Why I may never be truly happy again: I am (possibly) chasing feelings that no longer exist.
That’s my deal. Life was different back then… my emotions were so crude when I was 18 and 19. Everything felt like the end of the world.
And now as an adult, I admit that I prefer the present day version of myself. That doesn’t take any real thought or second guessing. But it also doesn’t mean I that don’t miss the way I used to feel, because I do. I’ll get more into that in a minute.
I think back to being 11 and 12; I used to throw tantrums when Duke lost basketball games. Even regular season games. Shit, even when I was 15 or 16 I was still pretty pissed off. And I can’t really help it: I grew up thinking I was smarter than everybody else, mostly based off my public elementary school’s recommendation to my parents that I enroll in the GATE program when I was, like, six years old (for some reason); and away from school, every baseball team I ever played on finished either first or second in the league. These are trivial reasons, of course, I’m just giving you some minor backstory.

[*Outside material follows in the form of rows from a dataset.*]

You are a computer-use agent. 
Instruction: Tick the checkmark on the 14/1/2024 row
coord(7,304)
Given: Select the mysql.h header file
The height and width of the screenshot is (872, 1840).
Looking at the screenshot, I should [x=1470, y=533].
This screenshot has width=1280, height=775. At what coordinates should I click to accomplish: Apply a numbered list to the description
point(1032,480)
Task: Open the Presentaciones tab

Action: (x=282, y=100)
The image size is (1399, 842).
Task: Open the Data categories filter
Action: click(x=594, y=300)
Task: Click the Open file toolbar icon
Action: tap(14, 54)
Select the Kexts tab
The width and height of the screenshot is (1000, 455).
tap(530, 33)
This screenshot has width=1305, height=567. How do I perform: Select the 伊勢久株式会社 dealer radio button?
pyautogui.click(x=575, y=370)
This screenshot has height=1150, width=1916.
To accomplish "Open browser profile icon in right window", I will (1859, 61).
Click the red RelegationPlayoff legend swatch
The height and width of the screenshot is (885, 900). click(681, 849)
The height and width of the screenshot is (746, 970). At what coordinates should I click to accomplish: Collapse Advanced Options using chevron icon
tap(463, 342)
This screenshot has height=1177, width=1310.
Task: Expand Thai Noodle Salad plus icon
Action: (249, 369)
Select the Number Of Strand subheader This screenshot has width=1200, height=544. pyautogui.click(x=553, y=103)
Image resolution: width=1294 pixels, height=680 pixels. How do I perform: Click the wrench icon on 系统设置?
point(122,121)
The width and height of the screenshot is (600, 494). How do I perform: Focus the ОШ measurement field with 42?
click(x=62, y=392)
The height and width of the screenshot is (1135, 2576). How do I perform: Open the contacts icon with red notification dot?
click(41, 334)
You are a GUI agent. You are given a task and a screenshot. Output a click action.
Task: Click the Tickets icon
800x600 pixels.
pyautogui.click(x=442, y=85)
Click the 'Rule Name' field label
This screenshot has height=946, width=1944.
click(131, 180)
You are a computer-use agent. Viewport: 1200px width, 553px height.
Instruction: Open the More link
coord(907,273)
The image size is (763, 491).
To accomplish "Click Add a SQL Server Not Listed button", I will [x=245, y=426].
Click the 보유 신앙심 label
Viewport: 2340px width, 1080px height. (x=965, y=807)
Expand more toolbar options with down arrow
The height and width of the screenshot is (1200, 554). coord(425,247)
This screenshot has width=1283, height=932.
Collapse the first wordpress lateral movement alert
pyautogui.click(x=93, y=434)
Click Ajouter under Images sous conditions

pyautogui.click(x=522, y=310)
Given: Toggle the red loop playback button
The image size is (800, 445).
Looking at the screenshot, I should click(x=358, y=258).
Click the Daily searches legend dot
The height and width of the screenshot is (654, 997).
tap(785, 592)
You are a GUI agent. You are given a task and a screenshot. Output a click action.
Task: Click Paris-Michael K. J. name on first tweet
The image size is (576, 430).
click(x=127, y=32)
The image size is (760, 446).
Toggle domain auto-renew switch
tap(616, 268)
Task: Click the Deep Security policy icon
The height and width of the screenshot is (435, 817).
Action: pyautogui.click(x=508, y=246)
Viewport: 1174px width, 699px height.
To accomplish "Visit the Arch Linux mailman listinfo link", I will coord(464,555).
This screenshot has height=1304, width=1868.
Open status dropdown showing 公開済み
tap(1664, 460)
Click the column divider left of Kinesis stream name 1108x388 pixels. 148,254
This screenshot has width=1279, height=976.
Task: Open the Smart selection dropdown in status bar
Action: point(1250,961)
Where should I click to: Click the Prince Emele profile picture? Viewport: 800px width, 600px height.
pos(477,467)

Winning, whether it’s me or me living vicariously through my sports teams, has always been most important to me. This can be a good thing… as in my competitiveness to attain high, perhaps even unrealistic, goals in my personal and professional life. In the past it has also been my greatest weakness, making every situation and relationship a power struggle between myself and an opposing party or parties. I’ve no doubt cooled my jets over the last several years, but inside it’s a sensation I know will never leave me. I want to be better than you, and you, and you. At everything. And I expect to be.
But this article is about chasing feelings. Feelings that may not even be there anymore. You know how things are usually better the first time? They just are. I reached a certain age — maybe 21 or 22 — when I realized I took a pretty unorthodox path to get where I was at, and I felt some pretty fucked up shit along the way. When once upon a time I was either on cloud nine or down in the dumps, crying, now I’m numb. The highs and lows balance out for the most part.
Some people don’t get their life lessons until they are in their late-20’s, or 30’s… based off the people I run into I assume some never learn. Some learn when they are 14 or 15. Me personally, I went through my rough patch when I was 19. When my emotions were still raw. That life experience was invaluable, and although it was the worst thing ever, both at the time and looking back on it, I wouldn’t psychologically or emotionally be the same guy if it never happened. And I like who I am.
Before I left for Virginia Tech in August, 2008, it was my summer of love. After my girlfriend at the time and I agreed we loved each other, and were in love, we took each other’s virginity one sultry July morning. And, you know what it’s like when you have sex for the first time… you just want to have sex all the time. Every morning after her mom left for work she would call me to wake me up, and I would drive over to her house and we would do everything we wanted. Then we would take a walk or go in the pool, or whatever, really. But that feeling of excitement. Like every day was Christmas morning. Who says that feeling can’t last forever?
I went crazy in February, 2009, in a Virginia Tech dorm room. Over a three-week stretch I lost 35 pounds. I was in the best gaunt shape of my life, stretching about 130 pounds over my 5’7″ frame. A few months later, I went to jail and the love of my life broke up with me. Nothing was ever the same after that, and all the happiness and ecstasy I felt has never returned. At some point I grew pretty numb overnight.
Inside, I want to feel like the potential exists for the universe to sweep me off my feet again, to drop me a present that I won’t return this time. But there is also the part of me that wonders if all those happy feelings were only a one-time shot — I had them until I didn’t have them — and I need to temper my expectations moving forward.